**Stated task**: Edit the part of the poetry challenge post starting with "## Olly Buckle" and going on through "the voting thread.", replacing "thread" with "topic" everywhere it occurs, and write out the revised passage.

**Reading passage**:
# November "Power" Challenge.



## Olly Buckle (Nov 13, 2010)

Thank you to apple for choosing our next poetry challenge, it is to be on the subject of *power*. That may be interpreted in any way you wish. You have until Sunday Nov 28th, two weeks from this post, to submit entries.

Please remember the usual rules:-
All entries should be posted in this thread. Entries may not be edited once they've been posted so please make sure that your poem is exactly as you want it before you submit.

Please *do not* leave comments in this thread.  Save those for the voting thread.

Any discussion at all should take place in the Bards' Bistro.


----------



## Baron (Nov 14, 2010)

*Vision*


High upon a fortress wall
I stood to watch
the heads of many nations 
fall.

Names are lost - I really can’t recall
the title or the rank
of any one of them 
at all.

Blotted out forever now,
those mighty rulers, 
proud and strong -
invincible, 
or so they seemed,
but now the kingdoms turn to dust
where they had reigned 
so long.

A legacy of sand is all they leave;
blown away 
like ashes in the breeze,
no minstrel bard to sing their song.

**Supplied material**:
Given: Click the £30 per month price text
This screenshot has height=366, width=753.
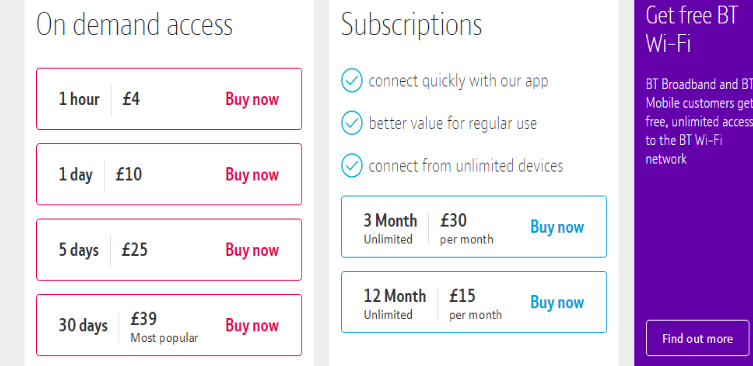Looking at the screenshot, I should tap(466, 229).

**Problem solution**:
## Olly Buckle (Nov 13, 2010)

Thank you to apple for choosing our next poetry challenge, it is to be on the subject of *power*. That may be interpreted in any way you wish. You have until Sunday Nov 28th, two weeks from this post, to submit entries.

Please remember the usual rules:-
All entries should be posted in this topic. Entries may not be edited once they've been posted so please make sure that your poem is exactly as you want it before you submit.

Please *do not* leave comments in this topic.  Save those for the voting topic.